KARACHI: In the midst of rising inflation, economic uncertainty and falling business confidence the country’s banking sector has continued to post skyrocketing profits. The first half of this fiscal year saw banks double profits from Rs 126.2 billion in the same period last year to an impressive Rs 284.5 billion.
The asset base of the banking sector also experienced significant growth, expanding by 14 percent from January to June 2023, compared to a 16 percent increase during the same period in the previous year, ultimately reaching an astonishing Rs 40.8 trillion. The driving force behind this growth was primarily investments, constituting 52.7 percent of the asset base, while advances, or loans to the private sector, remained subdued.
There has also been a marked slowdown in domestic private sector advances during H1CY23, which contracted by 7 percent, in stark contrast to the 6.8 percent growth observed in the corresponding period last year.
What is up with the increasing investments?
A significant contributing factor to the increase in investments was the increasing reliance on government securities within banks’ investment portfolios. By the end of June 2023, government securities and total investments accounted for 49.6 percent and 52.7 percent, respectively.
Despite a challenging economic landscape, banks also witnessed a notable increase in their deposits, rising by 14.2 percent during H1CY23 to reach Rs 26.8 trillion by the end of June 2023. This influx of deposits, coupled with a slower pace of lending, led to a decline in the Advances to Deposits Ratio (ADR) from 50.4 percent in December 2022 to 45.0 percent.
The remarkable surge in profits can largely be attributed to higher net interest income, driven by rising interest rates. The SBP policy rate saw a cumulative increase of 600 basis points during H1CY23. While interest income doubled to Rs 2723.1 billion in H1CY23 compared to the same period in the previous year, interest expenses also more than doubled to Rs 1882.1 billion.
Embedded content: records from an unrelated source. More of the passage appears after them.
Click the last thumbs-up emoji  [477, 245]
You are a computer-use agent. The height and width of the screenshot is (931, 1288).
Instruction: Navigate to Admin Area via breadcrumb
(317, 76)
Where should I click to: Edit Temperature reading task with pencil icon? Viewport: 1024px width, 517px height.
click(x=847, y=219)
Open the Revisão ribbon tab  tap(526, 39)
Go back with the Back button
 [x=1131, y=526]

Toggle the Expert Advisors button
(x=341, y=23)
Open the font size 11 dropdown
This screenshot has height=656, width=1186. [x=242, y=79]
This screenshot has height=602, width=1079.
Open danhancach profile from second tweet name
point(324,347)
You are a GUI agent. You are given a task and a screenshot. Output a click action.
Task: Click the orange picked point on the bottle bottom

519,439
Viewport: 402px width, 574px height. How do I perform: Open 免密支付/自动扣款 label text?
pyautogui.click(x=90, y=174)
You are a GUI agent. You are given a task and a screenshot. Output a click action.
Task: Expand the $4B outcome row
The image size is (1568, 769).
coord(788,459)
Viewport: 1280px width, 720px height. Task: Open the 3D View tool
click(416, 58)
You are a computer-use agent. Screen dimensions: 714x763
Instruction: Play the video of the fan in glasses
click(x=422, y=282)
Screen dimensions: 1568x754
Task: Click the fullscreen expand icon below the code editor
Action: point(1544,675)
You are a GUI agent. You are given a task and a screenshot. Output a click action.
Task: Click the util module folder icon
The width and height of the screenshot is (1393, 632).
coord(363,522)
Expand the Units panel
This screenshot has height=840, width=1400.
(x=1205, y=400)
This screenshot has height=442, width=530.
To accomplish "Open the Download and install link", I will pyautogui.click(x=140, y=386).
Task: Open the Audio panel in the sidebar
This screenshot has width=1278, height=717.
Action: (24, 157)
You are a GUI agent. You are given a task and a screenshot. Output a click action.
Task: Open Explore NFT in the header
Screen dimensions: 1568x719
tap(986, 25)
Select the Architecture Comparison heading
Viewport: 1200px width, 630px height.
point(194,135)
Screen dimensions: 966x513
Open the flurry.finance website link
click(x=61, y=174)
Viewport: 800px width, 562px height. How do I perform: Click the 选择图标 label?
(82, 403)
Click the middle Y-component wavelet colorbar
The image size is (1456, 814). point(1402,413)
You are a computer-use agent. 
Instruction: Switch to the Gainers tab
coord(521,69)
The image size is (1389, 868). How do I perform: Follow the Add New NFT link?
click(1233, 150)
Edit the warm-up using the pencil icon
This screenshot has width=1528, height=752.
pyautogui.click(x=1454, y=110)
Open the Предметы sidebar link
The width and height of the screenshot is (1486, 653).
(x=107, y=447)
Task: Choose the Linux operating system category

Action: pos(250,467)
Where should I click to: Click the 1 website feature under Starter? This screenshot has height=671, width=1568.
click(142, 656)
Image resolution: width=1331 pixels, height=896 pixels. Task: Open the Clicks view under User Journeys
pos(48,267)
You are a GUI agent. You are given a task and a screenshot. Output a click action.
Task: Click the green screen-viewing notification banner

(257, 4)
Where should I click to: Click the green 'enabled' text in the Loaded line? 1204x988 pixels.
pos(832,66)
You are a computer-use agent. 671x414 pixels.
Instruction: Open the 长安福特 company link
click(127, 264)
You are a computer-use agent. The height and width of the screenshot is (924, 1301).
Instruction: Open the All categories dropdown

While the increase in interest rates played a significant role in boosting banks’ income from advances and investments, the expansion in the volume of these assets also contributed to the growth in interest income. However, non-interest expenses increased by 31.9 percent during H1CY23, surpassing last year’s figures.
Outlook for next half of 2023
As the banking sector looks to the second half of 2023, its performance will be contingent on the operating environment and evolving policy stance. Furthermore, the results of the latest stress tests indicate that the banking sector is expected to display resilience in the face of severe macroeconomic shocks over the next two years. Expectations for the banking sector in the coming months include continued steady performance, driven by investments to meet the government’s borrowing needs. Advances are also anticipated to rise in the final quarter of CY23, especially in sectors like textiles and sugar, which could boost credit demand.
While the banking sector is likely to maintain its operating performance, the impact of higher interest rates may pose challenges in terms of high-interest expenses. Nevertheless, steady earnings are expected to support solvency and improve capital adequacy ratios. Though aggregate demand containment and stressed financial conditions may raise credit risk concerns, the sector’s exposure to corporate borrowers with robust creditworthiness is expected to safeguard asset quality. However, reducing the banking sector’s reliance on government borrowing remains a pressing need to ensure long-term fiscal stability.